SPA non radiographique stabilisée : attention aux rechutes à l’arrêt du golimumab
L'essai GO-BACK de phase IV publié dans Rheumatology devrait inciter à la prudence avant de suspendre le traitement par golimumab après inactivation d’une spondylarthrite axiale non radiographique. Le risque de rechute est en effet majeur.

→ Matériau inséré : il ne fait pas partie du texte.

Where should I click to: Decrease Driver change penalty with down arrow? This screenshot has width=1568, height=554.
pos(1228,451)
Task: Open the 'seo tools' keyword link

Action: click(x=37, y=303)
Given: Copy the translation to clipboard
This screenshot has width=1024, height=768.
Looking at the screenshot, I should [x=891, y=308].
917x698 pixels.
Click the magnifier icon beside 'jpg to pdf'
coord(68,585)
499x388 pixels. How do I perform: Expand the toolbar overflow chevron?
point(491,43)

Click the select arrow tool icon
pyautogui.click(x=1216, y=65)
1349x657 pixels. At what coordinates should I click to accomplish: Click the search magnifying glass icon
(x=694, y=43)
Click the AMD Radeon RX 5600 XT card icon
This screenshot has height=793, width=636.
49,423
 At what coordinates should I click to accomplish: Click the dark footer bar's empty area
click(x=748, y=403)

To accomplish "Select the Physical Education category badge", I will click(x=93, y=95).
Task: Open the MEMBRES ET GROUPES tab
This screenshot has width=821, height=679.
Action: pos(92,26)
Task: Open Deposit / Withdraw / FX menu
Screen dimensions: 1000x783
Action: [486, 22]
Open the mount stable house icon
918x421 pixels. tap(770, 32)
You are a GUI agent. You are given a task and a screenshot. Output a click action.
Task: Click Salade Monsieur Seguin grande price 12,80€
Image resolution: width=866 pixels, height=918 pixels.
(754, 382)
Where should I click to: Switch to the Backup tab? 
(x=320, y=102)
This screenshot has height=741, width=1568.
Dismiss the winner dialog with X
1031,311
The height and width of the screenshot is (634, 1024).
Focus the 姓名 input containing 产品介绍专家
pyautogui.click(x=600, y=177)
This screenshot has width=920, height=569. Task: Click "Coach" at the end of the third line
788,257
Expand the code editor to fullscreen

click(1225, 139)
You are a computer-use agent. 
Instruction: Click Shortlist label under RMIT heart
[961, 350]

Stop ou encore pour le golimumab (anti-TNF recommandé en cas d'échec ou de non-tolérance des AINS) ? C'est à cette question qu'a tenté de répondre une équipe de rhumatologues. Ils avaient suivi, dans un premier temps, 323 patients atteints de spondylarthrite axiale non radiographique (âge médian 31,5 ans, 70,2 % d'hommes, 91 % de non obèses) traités pendant 10 mois par golimumab à 50 mg en sous-cutané une fois par mois, en ouvert. Dans cette cohorte, le délai entre le diagnostic et la mise sous traitement était court puisque 59,6 % des patients avaient été diagnostiqués depuis moins d'un an. Tous présentaient des douleurs axiales et une grande majorité étaient porteurs de HLA-B27. Une fois l'inactivation de la maladie atteinte (à 7 et 10 mois) - ce qui a été le cas pour 188 patients - l'idée a été de comparer, dans un deuxième temps, le devenir selon 3 options thérapeutiques : placebo (correspondant à un arrêt total), poursuite du golimumab à la dose initiale et à une dose réduite (administrée tous les deux mois).